Слабо слышался голос Тейлор из телефона:

— …Когда вернусь, я, наверное, смогу пересказать тебе эту книгу слово в слово. Может, если попрошу кого-нибудь из вожатых, смогу найти ещё.

Сердце бешено стучало, и Эмма сбросила звонок. Какая-то часть её объяснила, что это было нужно, чтобы не отвлекаться, сосредоточиться на более важной проблеме.

— Держись, — сказал ей отец.

Она ухватилась за сиденье, и он нажал на газ. Машина поехала к мусорному контейнеру, ближайшие из бандитов перешли на бег.

“Слишком медленно”, — подумала она.

Машина уткнулась в контейнер. Только после того, как передний бампер коснулся его, отец сильнее надавил на газ. Вместо того, чтобы протаранить на полной скорости, он пытался сдвинуть преграду.

Контейнер не шелохнулся.

“Его чем-то подперли. Или сняли с колёс. Или и то, и другое”.

Позади стояло слишком много людей, развернуться не получится. Только если отец не хотел ранить или убить кучу народа. Даже если бы он захотел, возможно, ничего не выйдет, и что он тогда будет делать? Нет никаких гарантий, что он сможет сдвинуть контейнер, если повторит попытку и врежется в него.

— Вызови полицию, — сказал отец.

Она едва понимала его.

— Эмма! Вызови полицию!

Она завозилась с телефоном. Девять-девять…
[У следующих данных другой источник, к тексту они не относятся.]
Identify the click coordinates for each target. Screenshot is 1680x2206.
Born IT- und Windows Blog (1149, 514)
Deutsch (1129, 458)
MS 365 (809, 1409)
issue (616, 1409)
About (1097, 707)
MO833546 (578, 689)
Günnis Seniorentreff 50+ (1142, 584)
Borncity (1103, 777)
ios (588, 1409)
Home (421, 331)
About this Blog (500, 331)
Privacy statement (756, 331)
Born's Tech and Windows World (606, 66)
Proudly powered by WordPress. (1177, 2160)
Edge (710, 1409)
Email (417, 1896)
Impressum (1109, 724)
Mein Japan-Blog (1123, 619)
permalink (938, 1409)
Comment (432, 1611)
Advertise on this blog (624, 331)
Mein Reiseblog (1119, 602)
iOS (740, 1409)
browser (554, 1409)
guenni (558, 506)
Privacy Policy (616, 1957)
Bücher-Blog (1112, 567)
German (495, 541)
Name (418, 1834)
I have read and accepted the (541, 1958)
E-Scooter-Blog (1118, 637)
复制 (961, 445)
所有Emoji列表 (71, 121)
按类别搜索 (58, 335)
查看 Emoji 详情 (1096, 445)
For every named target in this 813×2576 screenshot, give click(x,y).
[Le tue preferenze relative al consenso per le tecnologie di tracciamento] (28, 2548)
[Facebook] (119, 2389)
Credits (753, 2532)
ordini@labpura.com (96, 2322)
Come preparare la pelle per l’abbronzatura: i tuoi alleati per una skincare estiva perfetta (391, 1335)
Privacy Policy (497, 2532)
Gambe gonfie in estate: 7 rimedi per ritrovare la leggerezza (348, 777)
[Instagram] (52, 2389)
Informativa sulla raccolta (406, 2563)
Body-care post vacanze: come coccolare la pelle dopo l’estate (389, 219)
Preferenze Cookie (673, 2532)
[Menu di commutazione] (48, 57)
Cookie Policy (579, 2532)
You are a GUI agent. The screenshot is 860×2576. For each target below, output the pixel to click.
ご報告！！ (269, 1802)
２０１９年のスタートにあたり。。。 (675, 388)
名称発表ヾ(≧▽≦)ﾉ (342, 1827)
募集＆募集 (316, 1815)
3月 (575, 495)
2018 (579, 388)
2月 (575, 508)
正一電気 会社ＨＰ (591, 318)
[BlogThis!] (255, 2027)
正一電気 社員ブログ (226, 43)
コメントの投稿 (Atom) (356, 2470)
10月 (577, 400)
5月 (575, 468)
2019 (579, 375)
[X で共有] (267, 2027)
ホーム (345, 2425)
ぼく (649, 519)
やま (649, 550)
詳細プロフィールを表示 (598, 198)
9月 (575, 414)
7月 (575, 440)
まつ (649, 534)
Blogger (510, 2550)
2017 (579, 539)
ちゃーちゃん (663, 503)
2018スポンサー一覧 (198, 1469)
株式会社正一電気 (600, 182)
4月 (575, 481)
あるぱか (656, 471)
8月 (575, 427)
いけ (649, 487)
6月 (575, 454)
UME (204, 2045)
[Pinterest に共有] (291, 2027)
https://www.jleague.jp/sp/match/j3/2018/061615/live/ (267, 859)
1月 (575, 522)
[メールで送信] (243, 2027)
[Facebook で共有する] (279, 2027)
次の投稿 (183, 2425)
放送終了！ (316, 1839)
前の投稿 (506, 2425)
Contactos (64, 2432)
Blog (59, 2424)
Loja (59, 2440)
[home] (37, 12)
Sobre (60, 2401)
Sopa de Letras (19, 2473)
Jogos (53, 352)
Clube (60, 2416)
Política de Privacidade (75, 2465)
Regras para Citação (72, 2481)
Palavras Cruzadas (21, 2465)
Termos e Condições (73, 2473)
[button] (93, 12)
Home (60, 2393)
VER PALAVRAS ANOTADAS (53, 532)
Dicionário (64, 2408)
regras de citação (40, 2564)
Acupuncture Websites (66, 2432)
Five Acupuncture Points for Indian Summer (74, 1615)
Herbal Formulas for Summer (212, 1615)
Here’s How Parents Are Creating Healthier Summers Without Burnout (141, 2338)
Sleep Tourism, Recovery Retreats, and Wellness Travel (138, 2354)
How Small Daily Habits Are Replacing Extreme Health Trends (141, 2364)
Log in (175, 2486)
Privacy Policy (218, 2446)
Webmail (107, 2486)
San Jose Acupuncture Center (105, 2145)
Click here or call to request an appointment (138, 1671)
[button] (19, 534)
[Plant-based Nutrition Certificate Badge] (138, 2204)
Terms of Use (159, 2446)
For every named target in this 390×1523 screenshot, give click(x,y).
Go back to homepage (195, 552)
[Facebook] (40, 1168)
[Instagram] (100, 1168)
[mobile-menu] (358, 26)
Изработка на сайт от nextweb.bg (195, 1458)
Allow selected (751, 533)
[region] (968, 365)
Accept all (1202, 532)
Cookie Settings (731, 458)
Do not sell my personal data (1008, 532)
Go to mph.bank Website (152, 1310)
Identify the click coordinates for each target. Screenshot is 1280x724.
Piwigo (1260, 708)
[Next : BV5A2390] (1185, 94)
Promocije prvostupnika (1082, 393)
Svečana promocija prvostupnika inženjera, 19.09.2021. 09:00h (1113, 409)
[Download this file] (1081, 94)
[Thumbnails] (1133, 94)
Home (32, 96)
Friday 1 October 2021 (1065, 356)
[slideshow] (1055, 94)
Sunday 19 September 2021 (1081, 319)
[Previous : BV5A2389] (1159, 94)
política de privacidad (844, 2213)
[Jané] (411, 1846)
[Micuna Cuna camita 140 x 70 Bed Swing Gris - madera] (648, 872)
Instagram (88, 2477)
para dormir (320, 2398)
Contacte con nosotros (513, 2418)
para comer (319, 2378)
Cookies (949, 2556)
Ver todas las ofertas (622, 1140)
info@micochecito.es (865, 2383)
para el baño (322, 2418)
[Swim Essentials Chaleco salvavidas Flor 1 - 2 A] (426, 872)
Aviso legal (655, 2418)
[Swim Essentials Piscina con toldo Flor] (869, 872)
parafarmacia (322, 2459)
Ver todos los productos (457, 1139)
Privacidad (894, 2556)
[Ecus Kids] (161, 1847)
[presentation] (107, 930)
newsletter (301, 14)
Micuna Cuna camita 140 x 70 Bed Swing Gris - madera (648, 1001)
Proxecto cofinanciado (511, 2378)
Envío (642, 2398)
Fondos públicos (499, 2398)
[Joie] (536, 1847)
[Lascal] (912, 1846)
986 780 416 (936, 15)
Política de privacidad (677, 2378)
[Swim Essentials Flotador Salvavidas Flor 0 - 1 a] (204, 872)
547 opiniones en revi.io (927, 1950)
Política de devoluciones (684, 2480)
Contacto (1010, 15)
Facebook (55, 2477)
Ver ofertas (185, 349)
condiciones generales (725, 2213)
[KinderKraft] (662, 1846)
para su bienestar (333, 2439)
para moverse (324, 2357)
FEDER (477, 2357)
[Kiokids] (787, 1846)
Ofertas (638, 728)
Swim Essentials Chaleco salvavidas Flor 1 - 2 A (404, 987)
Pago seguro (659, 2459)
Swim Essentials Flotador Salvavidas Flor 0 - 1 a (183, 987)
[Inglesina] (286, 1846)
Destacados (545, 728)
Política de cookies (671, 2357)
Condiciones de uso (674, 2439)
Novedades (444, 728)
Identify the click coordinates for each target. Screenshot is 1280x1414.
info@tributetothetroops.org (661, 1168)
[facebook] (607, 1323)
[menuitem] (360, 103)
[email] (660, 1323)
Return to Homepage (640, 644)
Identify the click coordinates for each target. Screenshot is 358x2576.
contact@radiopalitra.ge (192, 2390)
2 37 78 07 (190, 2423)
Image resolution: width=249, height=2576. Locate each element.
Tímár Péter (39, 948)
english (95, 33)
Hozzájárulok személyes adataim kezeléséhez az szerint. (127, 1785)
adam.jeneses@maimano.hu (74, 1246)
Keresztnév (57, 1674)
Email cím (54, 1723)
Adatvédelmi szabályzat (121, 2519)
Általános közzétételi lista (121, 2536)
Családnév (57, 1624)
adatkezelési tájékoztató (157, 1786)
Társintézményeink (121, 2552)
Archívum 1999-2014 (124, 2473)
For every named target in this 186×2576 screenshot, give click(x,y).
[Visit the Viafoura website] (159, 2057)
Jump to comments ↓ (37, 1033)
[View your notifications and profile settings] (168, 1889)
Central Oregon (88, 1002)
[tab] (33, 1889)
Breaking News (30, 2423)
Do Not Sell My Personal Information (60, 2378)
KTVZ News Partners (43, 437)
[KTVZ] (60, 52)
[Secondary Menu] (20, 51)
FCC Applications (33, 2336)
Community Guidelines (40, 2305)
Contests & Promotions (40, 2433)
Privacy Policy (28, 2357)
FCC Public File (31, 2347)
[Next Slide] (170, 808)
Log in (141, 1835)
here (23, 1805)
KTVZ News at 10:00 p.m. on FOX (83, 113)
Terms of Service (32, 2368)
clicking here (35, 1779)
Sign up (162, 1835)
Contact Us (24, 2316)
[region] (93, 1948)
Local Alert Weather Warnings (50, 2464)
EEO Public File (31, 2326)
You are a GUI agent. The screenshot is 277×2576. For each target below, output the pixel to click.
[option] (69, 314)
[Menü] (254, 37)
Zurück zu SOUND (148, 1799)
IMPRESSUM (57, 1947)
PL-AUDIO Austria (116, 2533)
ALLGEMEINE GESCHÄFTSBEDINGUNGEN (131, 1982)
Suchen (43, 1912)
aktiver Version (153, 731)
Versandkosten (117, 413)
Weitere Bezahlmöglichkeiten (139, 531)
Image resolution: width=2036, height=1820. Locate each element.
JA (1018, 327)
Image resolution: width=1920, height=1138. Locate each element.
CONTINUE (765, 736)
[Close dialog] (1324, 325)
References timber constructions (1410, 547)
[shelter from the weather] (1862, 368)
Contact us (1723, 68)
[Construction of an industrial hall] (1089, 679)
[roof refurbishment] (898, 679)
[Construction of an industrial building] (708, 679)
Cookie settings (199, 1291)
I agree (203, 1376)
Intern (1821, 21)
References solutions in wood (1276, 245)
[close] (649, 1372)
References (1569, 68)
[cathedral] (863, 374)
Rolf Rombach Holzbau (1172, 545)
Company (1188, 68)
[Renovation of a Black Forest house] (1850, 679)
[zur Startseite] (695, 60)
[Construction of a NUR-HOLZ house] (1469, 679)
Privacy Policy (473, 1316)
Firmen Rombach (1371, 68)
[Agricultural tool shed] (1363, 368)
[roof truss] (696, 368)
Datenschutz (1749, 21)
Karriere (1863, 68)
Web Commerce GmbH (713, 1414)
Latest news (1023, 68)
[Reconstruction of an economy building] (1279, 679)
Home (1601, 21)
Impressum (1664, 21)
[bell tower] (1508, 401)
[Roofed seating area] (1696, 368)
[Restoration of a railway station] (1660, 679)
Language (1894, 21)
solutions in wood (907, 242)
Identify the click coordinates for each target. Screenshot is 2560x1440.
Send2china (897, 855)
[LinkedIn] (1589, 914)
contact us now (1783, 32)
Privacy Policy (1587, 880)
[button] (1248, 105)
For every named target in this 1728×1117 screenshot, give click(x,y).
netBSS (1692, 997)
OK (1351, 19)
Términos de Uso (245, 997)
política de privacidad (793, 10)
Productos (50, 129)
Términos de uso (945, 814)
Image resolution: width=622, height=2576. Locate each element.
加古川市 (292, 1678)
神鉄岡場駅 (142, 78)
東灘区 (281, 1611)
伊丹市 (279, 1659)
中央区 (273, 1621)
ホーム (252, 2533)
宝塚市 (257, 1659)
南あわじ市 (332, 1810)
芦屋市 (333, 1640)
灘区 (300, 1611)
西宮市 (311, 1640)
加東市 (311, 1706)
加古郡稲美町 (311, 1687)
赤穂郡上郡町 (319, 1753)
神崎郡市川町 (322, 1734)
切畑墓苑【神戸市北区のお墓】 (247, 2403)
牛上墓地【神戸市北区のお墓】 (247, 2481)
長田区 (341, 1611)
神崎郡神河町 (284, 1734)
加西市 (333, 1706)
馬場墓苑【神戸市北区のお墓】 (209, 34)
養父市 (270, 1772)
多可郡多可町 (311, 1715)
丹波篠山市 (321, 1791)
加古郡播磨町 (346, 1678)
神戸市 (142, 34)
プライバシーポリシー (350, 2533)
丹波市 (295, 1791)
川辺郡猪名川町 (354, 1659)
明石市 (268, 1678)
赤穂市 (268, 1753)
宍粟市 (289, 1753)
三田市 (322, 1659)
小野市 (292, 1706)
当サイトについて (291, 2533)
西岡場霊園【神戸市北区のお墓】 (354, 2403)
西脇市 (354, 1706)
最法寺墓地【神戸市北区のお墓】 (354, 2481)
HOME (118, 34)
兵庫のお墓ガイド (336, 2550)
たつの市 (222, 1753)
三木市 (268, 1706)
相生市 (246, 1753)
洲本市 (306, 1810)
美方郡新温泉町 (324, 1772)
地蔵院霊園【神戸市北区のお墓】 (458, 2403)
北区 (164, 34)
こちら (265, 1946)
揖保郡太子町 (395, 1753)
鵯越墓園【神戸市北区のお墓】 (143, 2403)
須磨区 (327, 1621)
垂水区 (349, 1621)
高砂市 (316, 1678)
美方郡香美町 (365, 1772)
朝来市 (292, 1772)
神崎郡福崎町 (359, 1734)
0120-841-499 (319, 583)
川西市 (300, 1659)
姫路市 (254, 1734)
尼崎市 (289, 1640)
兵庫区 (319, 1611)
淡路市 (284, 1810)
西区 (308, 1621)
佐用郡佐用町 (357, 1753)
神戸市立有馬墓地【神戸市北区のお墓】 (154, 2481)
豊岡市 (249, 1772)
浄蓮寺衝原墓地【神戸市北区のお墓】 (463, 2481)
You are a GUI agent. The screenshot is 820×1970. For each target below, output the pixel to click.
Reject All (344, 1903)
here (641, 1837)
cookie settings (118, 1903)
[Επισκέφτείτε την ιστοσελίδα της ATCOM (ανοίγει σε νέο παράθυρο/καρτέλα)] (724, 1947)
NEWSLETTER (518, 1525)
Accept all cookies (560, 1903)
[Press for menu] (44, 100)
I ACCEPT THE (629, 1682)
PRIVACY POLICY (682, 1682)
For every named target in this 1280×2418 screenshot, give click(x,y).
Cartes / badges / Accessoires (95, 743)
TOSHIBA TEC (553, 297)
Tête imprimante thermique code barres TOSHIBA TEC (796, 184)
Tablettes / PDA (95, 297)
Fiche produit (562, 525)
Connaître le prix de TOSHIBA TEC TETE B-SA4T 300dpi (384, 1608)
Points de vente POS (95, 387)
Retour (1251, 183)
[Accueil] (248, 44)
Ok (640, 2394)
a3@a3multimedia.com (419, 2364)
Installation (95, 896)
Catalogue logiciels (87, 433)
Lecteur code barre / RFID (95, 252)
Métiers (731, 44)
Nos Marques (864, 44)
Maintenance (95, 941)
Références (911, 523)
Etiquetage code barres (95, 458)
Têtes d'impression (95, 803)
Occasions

“Почему руки не слушаются?!”

Девять-один-один.

Окно рядом с ней разлетелось на мелкие осколки, она вскрикнула. И снова начала кричать, когда чья-то рука вцепилась ей в волосы, наполовину стянув с сиденья и натянув ремень безопасности так, что он впился в плечо и бедро. У человека не хватало силы, чтобы оторвать её от сиденья, но ей было больно. Она не думала ни о чём, только хотела, чтобы боль прекратилась. В голове крутились картинки того, что будет, если человек снаружи дёрнет в немного другом направлении и протащит её лицом через осколки стекла в окне. Эмма вцепилась в руку напавшего, пытаясь ослабить боль от того, что её тянули за волосы, телефон выпал и покатился под ноги.

Она упёрлась ногой в пол машины, выталкивая себя наверх, будто бы пытаясь помочь нападавшему.

От боли и ужаса Эмма отстегнула ремень безопасности, но почти сразу пожалела об этом.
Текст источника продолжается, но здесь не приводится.